Рисунок и акварель здесь преподавали с первых классов как основной предмет. Константин Мазин, с его фундаментальным образованием, опытом и доброжелательностью к воспитанникам, стал идеальным проводником в мир искусства для начинающих свой путь. В памяти учеников он остался как «в высшей степени деликатный, интеллигентный, много знающий и много умеющий человек, влюбленный в искусство до беспамятства»[797]. За его спиной маячили тени И. Е. Репина, А. И. Куинджи, А. А. Киселёва, В. Е. Маковского, а рядом незримо присутствовали друзья: Б. М. Кустодиев, И. С. Горюшкин-Сорокопудов, Н. И. Фешин и другие. С Мазиным дети легко могли почувствовать себя частью великой эстафеты. Константин Иванович, разнообразно щедрый к ученикам, не жалел на них времени, переживал их успехи и неудачи как собственные, легко и радостно раздаривал им работы, многие из которых имели музейную ценность. Но самое главное, он «учил глядеть на все глазами художника»[798]. Мазин сделал основным учебным пространством окружающую природу. Весной дети покидали классы, как только подсыхала земля. Наставник все время подталкивал подопечных к внимательному наблюдению за изменениями состояний природных ландшафтов, учил их улавливать малейшие нюансы, влияющие на освещенность и богатство цветовых соотношений. Появление Мазина значительно усилило академическую линию в преподавании. С художниками этого направления в коммуне просто некому было конкурировать.
В решении кадровой проблемы Модоров опирался на возможности Комиссариата просвещения. Он добился перевода с Туркестанского фронта в Мстёру Николая Никифоровича Овчинниковаo, а из Новороссийска – своего младшего брата Иосифа, который возглавил живописно-декорационный отдел мастерских[799].
Без опасности впасть в преувеличение можно сказать, что в центре жизни коммуны было искусство. Это определялось не только содержанием образования, но и тем, что руководили школой художники. Федор Модоров, несмотря на поглощенность текущими хозяйственными и организационными делами, выделял время, чтобы ходить с ребятами на этюды, писать портреты «на скорую руку». Его заместитель Калачёв запомнился им особой, художественной манерой преподавания. «Он словно никогда на нас не смотрел, – рассказывается в одном из воспоминаний, – но всегда видел все наши промахи, никого не хвалил и не ругал.
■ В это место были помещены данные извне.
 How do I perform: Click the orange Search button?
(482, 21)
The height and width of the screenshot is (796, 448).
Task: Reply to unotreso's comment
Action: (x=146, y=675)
Высокий, худой, он учил нас, будто играл на сцене: торжественно, с вдохновением…»[800] Сущность школы порождала нестандартные педагогические приемы. Известен случай, когда нескольких мальчиков застигли на пасеке за кражей меда. Федор Модоров не наказал сладкоежек, а попросил каждого нарисовать украденные соты и выговаривал только тем, кто выполнил задание недостаточно выразительно[801]. Поскольку напряженная творческая работа требовала соответствующих форм презентации, раз в полугодие организовывали выставки. Совместными усилиями старались проводить их в атмосфере настоящего праздника. Модоров не упускал возможности продемонстрировать достижения учеников в Москве. Ежегодно коммуна участвовала в столичных выставках, конференциях, съездах.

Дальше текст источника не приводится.